Copy exactly, beginning with the line holding "tags (199, 69)" and ending with the final line of the data beneath this task; copy nothing else, and leave out every picture.
##### RECORDED DATA #####
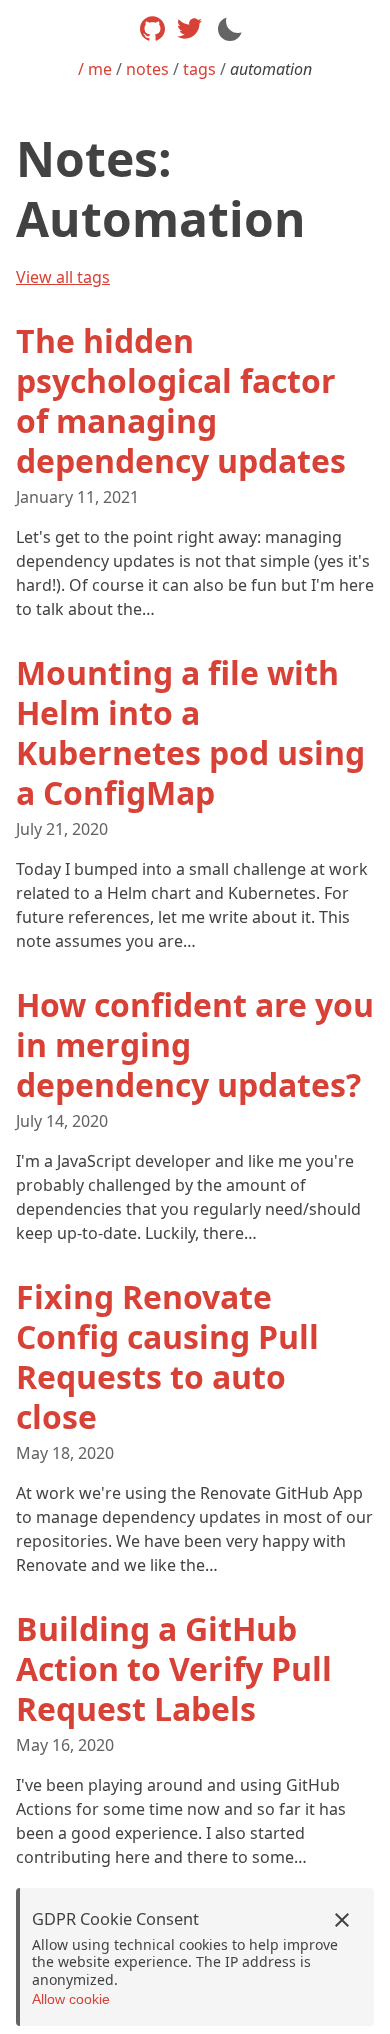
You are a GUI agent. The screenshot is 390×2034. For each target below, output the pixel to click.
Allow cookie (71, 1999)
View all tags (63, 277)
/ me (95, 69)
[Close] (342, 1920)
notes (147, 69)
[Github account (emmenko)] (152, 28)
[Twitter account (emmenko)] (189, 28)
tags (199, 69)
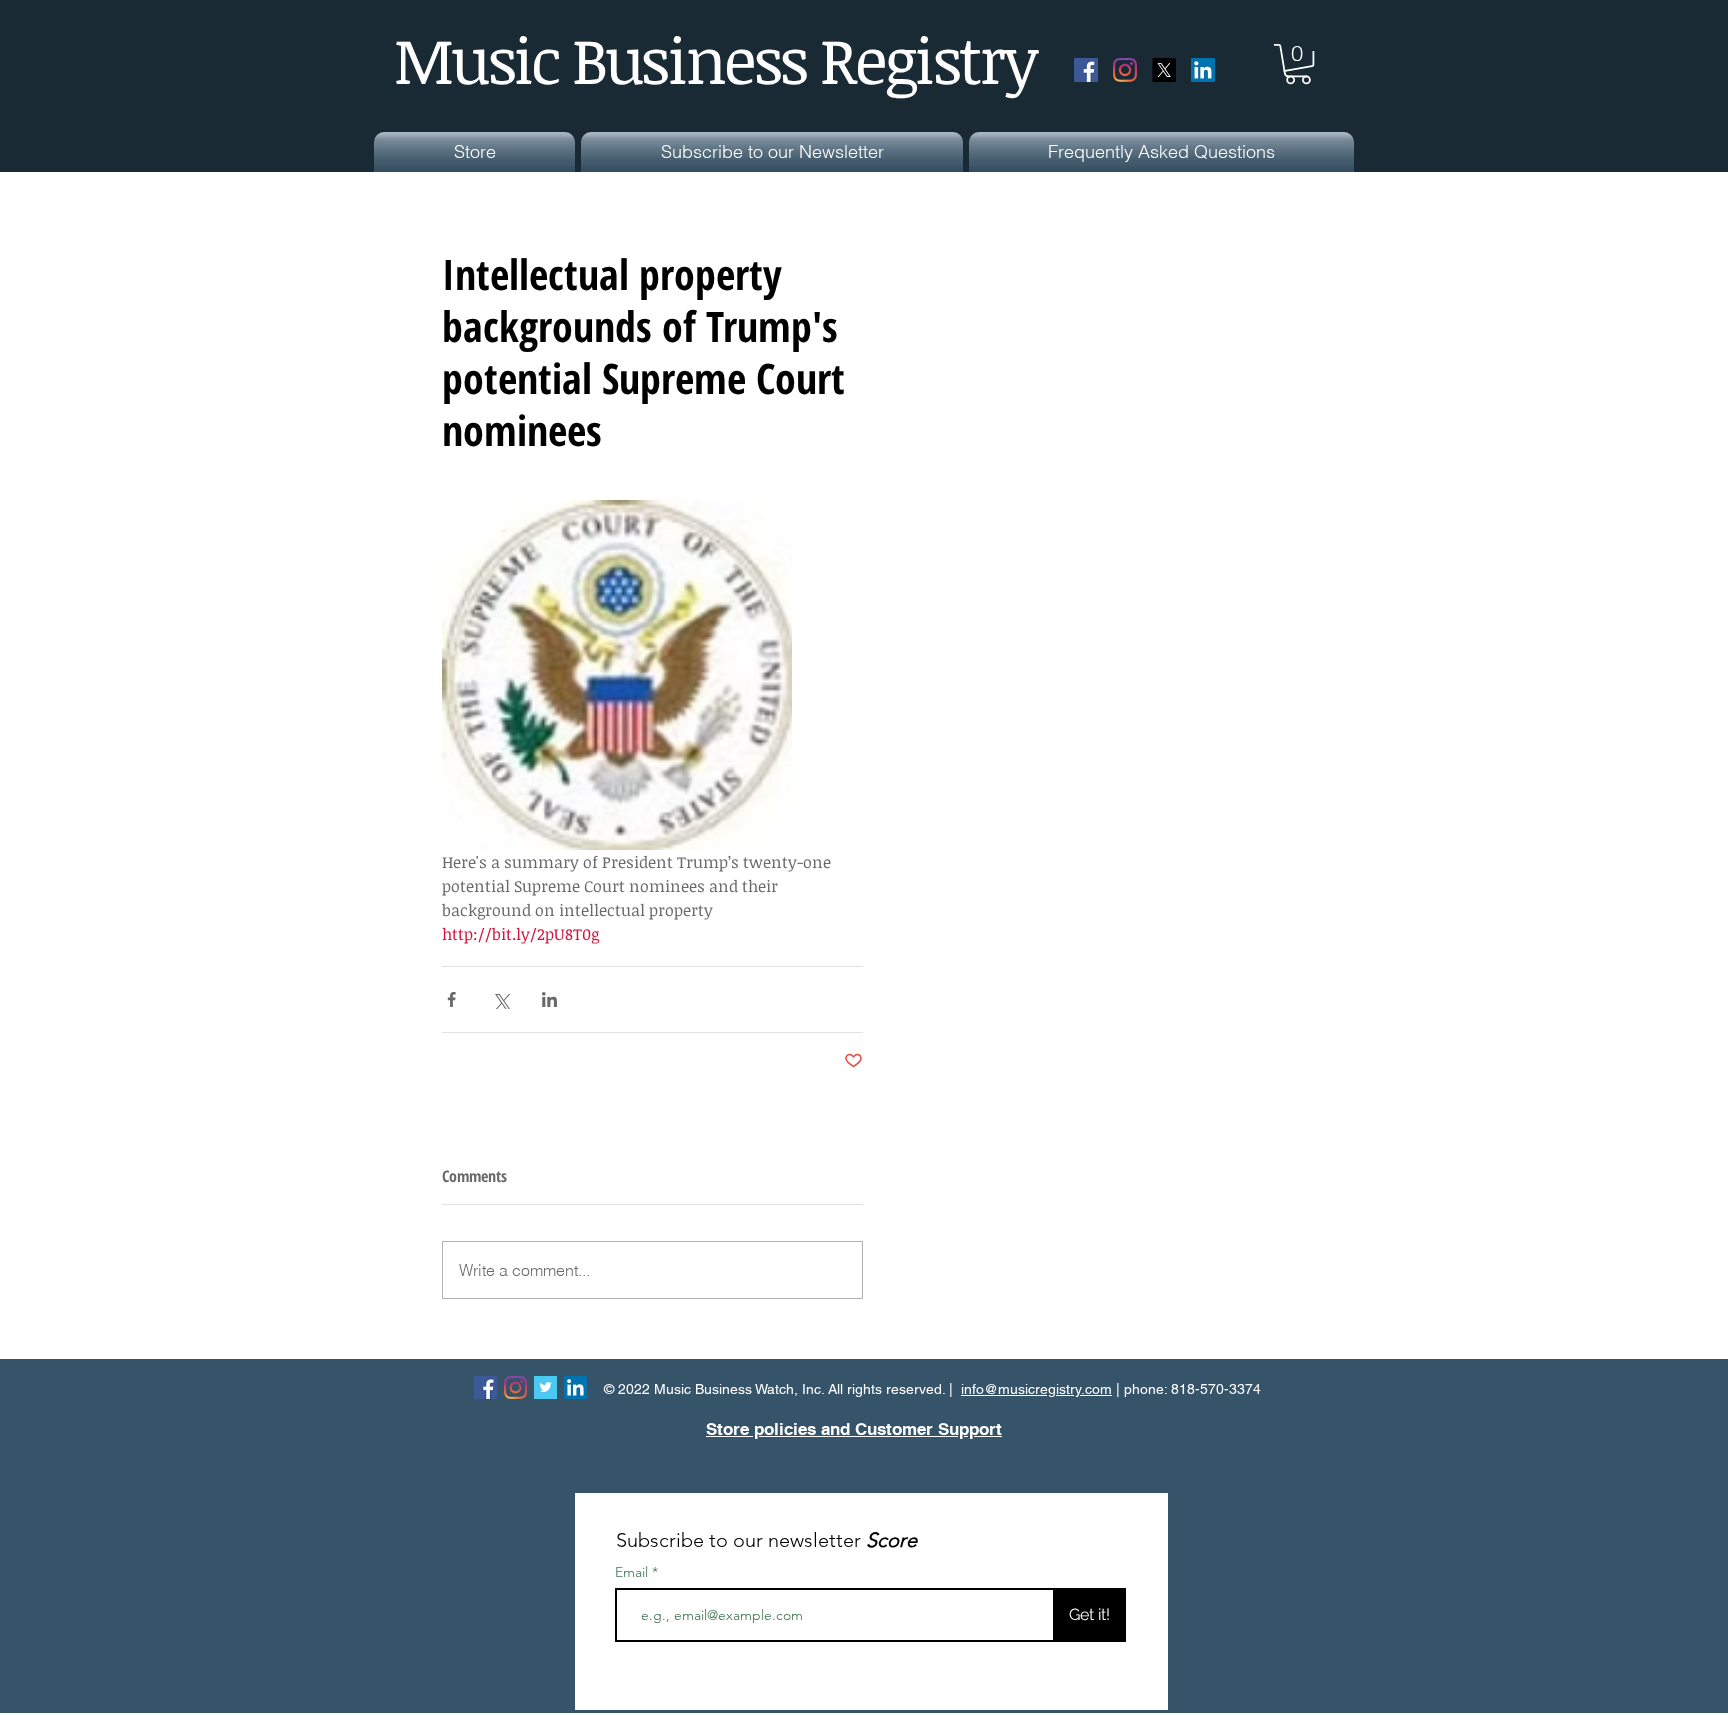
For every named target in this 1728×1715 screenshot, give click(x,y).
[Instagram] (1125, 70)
#####
## WRITTEN ANSWER
tags (199, 69)
For every named target in this 1728×1715 screenshot, give click(x,y).
[Instagram] (1125, 70)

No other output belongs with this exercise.